В штабе Медведника, развернутого в том же коммерческом училище, было людно, весело и накурено.
— А я смотрю — наших нет, закрыл люк и сидел, смотрел как в синема! — рассказывал, размахивая руками Калиновский.
— Сховался! — ржал парень с навсегда въевшейся в кожу угольной пылью.
— Хрена там! Я с карабина двоих снял!
— Точно! — поддержали из угла. — Як шмальнул, то казаки и побиглы!
— Бу-га-га-га!
В коридоре возникла суматоха, внутрь ввалился Левандовский, утирая пот с квадратного лица.
— Доставили, товарищ комбриг! — обратился он к Шорину.
— Сколько?
— Сорок восемь человек.
— К стенке их, — мрачно раздалось из угла, откуда шутили над Костей.
И, судя по мгновенно посуровевшим глазам местных, это было единодушное пожелание.
— Нет, товарищи, — остановил всех Медведник. — ВЦИК прямо приказывает нам проводить дознание и судить тех, кого обвиняют в убийствах мирных жителей.
— Ну да, они нас не жалеют, а мы с ними валандаться будем!
— Будем, товарищи, будем. Потому что мы за новый, светлый и честный мир. И все должны делать по правде и по порядку. А то так одного стрелим, другого, а потом, глядишь, решим, что вот ты, — командир красногвардейцев ткнул в ржавшего парня пальцем, — вагонетку забурил нарочно, и тебя надо тоже того, разъяснить.

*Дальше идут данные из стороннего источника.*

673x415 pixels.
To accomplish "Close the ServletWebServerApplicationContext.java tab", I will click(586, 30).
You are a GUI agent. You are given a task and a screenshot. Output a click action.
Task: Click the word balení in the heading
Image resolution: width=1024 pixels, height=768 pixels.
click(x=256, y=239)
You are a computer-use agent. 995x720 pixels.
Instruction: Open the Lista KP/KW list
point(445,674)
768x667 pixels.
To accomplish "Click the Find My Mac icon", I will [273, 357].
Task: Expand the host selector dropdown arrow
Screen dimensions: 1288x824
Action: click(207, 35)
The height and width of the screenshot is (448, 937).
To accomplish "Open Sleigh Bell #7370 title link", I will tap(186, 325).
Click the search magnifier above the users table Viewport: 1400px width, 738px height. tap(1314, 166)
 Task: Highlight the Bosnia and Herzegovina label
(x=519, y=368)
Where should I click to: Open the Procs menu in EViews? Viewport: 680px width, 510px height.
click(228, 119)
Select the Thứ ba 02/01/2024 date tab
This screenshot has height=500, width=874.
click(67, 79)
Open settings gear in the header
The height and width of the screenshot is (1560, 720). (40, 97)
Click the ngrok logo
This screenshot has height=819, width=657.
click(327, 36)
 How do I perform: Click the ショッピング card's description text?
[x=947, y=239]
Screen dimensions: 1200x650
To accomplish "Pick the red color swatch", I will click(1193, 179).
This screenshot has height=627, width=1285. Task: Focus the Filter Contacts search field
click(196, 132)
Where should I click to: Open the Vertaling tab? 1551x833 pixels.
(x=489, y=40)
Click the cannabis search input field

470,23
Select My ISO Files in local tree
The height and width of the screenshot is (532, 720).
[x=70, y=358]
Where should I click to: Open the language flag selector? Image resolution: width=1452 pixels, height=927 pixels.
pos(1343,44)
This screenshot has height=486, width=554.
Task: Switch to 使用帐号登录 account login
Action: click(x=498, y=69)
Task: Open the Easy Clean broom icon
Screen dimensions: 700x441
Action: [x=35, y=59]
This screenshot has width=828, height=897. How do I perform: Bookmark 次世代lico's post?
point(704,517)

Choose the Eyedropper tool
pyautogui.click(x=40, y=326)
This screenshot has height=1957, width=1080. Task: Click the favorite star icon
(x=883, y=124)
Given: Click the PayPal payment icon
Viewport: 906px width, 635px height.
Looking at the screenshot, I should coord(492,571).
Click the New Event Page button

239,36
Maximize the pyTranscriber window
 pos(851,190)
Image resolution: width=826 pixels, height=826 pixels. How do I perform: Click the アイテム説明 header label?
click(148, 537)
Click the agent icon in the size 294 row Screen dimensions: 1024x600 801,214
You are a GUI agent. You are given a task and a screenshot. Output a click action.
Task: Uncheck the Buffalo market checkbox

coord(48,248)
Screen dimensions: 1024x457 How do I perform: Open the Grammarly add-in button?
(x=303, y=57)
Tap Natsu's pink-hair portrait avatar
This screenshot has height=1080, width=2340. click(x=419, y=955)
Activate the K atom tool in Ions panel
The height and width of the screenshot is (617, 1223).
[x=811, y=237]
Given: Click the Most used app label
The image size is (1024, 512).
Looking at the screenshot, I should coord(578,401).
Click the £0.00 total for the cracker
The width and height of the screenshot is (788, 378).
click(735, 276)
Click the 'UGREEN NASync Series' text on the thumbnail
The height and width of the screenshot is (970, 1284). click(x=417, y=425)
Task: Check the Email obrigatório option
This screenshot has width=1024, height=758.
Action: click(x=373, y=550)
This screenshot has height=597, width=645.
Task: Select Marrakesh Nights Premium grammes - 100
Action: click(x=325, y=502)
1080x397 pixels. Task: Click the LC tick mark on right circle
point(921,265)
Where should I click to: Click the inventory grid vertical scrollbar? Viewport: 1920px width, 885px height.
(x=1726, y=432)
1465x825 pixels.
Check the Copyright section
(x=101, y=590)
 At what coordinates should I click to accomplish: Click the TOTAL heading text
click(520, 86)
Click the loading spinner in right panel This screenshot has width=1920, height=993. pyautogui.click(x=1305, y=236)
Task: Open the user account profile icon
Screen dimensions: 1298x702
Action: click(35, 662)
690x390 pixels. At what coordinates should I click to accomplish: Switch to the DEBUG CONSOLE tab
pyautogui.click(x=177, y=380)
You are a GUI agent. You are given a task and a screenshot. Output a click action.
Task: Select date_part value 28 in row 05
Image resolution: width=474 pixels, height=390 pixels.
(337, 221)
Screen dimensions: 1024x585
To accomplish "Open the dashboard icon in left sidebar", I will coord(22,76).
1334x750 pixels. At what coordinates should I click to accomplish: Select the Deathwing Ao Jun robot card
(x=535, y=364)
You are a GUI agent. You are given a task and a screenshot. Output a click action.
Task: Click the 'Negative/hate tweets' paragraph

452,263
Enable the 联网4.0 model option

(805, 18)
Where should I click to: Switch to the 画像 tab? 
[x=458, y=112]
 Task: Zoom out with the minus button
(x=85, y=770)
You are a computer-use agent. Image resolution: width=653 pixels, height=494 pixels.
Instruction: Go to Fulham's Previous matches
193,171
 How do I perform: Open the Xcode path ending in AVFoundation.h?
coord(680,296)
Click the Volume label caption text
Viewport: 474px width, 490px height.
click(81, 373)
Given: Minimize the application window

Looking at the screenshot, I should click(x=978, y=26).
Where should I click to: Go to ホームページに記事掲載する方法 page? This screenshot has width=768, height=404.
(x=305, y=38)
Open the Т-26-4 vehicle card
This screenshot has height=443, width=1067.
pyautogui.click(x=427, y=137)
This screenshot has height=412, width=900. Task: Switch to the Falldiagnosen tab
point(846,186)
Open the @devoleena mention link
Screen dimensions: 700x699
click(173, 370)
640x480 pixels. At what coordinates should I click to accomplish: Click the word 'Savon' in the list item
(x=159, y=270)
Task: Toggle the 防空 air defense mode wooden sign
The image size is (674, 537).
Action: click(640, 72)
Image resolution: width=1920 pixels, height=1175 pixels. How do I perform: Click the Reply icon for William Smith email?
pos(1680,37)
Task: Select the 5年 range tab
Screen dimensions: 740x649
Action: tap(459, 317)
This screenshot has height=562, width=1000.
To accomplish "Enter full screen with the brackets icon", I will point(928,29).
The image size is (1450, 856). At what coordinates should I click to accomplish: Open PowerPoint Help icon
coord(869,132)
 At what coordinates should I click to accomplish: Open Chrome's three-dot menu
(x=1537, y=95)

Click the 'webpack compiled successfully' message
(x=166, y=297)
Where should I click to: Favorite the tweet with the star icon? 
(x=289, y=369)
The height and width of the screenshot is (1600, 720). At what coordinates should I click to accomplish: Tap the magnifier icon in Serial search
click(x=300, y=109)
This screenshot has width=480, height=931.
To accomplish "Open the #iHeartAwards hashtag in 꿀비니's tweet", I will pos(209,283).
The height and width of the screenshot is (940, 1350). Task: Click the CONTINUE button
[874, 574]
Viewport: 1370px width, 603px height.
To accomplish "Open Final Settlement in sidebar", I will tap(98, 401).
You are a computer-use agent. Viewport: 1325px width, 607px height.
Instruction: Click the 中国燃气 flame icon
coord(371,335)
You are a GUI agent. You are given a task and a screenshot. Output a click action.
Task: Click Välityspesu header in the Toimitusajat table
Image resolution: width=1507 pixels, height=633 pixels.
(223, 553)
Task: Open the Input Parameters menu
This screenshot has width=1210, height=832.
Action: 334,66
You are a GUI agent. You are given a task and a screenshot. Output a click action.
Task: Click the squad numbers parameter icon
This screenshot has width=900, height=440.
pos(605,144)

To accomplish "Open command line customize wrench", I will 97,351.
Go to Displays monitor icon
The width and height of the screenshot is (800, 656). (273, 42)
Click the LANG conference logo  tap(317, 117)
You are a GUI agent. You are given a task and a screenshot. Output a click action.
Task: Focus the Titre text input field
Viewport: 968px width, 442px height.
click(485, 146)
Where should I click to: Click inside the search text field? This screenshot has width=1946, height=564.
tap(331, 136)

— Да я!.. — захлебнулся возмущением шахтер.
— Пропустите, товарищи! — в паузу вклинился звонкий женский голос.
Сквозь штабных и клубы табачного дыма к столу Шорина прошла стройная девушка в кожанке и заломленной набок черной папахе.
— Рапорт о бое. Кто примет?
— Давайте, — протянул руку комбриг.
— Митя… — прошептал Егор.
— А? Что?
— Подбери челюсть, заметно.
Митя закрыл рот и придержал Медведника за рукав:
— Она кто?
— Ольга Здалевская, из Екатеринослава, командир бронепоезда.